▶ [To do]: When a line of the records below contains the string "agent", copy that whole line.

*** Block opens ***

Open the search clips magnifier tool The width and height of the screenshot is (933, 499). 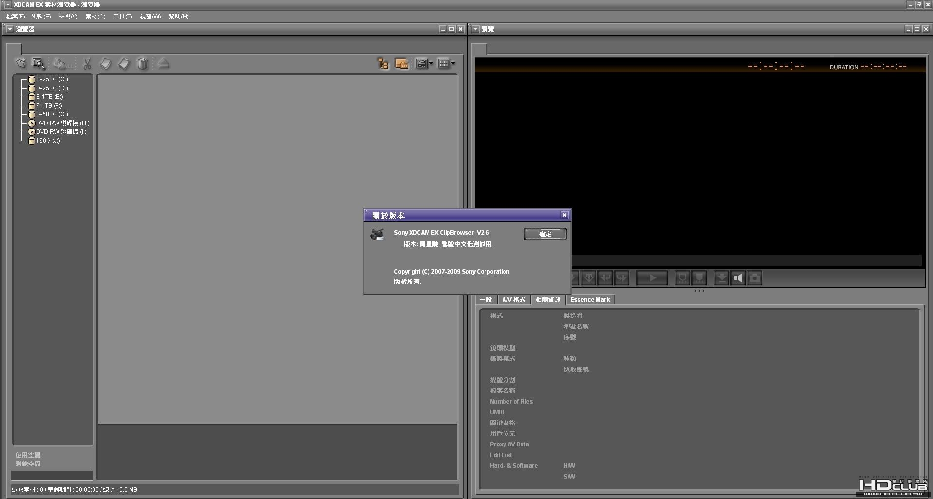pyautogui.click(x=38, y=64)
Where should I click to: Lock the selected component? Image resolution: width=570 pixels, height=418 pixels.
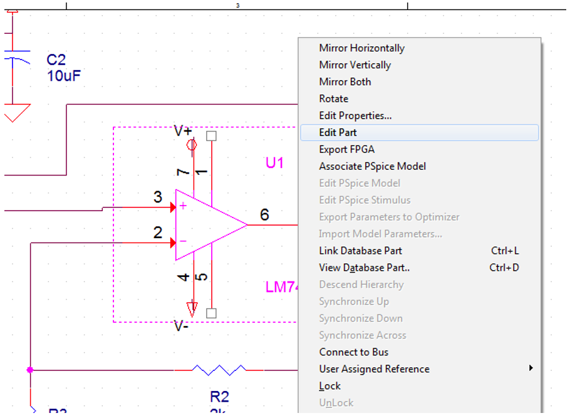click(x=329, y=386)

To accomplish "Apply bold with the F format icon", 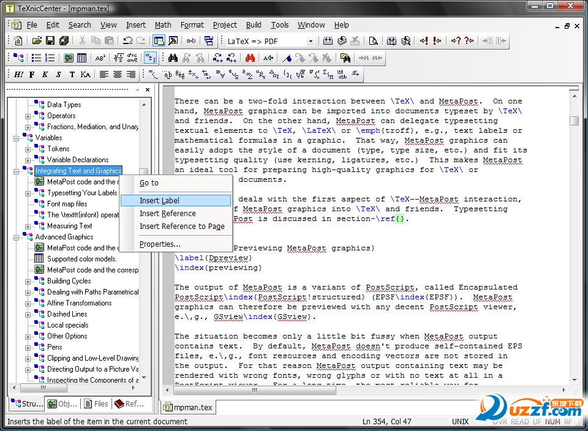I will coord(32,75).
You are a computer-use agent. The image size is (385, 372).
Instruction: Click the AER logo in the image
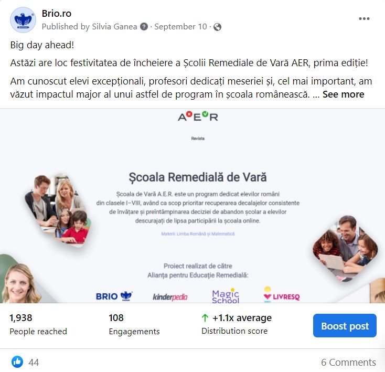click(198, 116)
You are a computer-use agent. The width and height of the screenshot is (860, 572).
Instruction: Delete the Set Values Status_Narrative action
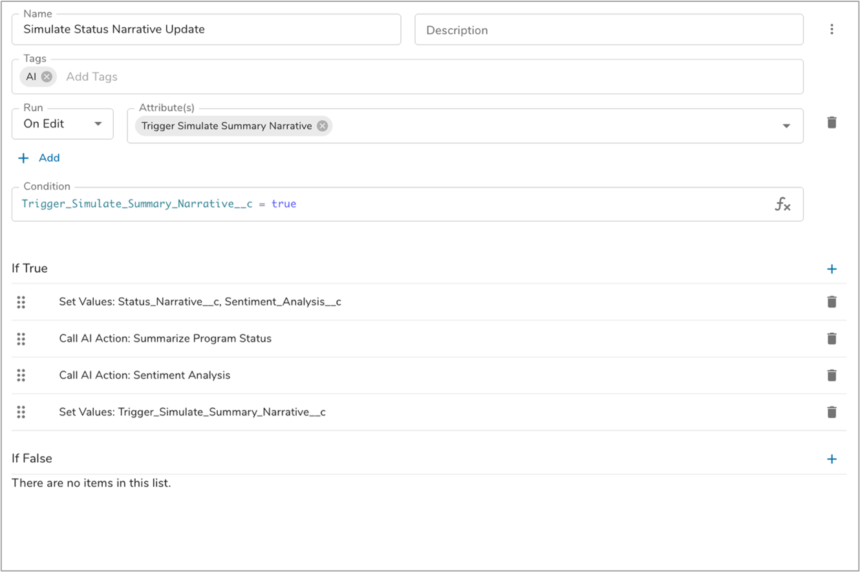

*** Block closes ***
*** Block opens ***

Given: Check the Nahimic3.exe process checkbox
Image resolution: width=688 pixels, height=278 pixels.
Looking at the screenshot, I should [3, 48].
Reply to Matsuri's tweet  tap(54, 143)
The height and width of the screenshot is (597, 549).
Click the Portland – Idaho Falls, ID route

*** Block closes ***

▶ [Written response]:
You are a computer-use agent. The image size is (385, 372).
You are a computer-use agent. The width and height of the screenshot is (860, 572).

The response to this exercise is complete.